Social engineering is a discipline in political science that refers to efforts to influence popular attitudes and social behaviors on a large scale, whether by governments or private groups. In the political arena, the counterpart of social engineering is political engineering.
For various reasons, the term has been imbued with negative connotations. However, virtually all law and governance has the effect of changing behavior and can be considered "social engineering" to some extent. Prohibitions on murder, rape, suicide and littering are all policies aimed at discouraging undesirable behaviors. In British and Canadian jurisprudence, changing public attitudes about a behaviour is accepted as one of the key functions of laws prohibiting it. Governments also influence behavior more subtly through incentives and disincentives built into economic policy and tax policy, for instance, and have done so for centuries.

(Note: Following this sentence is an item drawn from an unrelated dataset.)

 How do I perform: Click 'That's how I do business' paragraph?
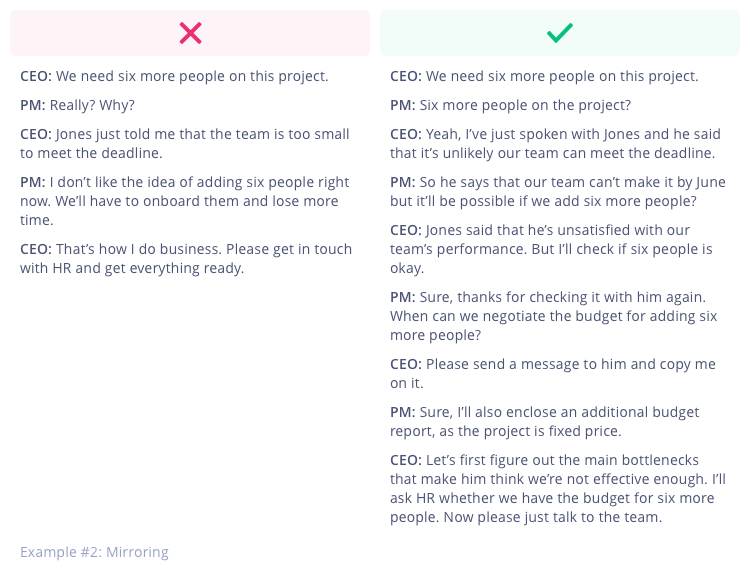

In practice, whether any specific policy is labeled as "social engineering" is often a question of intent. The term is most often used by libertarians, free-market thinkers, and traditionalists as an accusation against anyone who proposes to use law, tax policy, or other kinds of state influence to change existing power relationships: for instance, between men and women, or between different ethnic groups. Political conservatives in the United States have accused their opponents of social engineering through the promotion of political correctness, insofar as it may change social attitudes by defining "acceptable" and "unacceptable" language or acts. The right (i.e. the social conservative movement) has itself been accused of social engineering due to its promotion of Abstinence-only sex education, the English-only movement, Sodomy laws and state sponsored school prayer.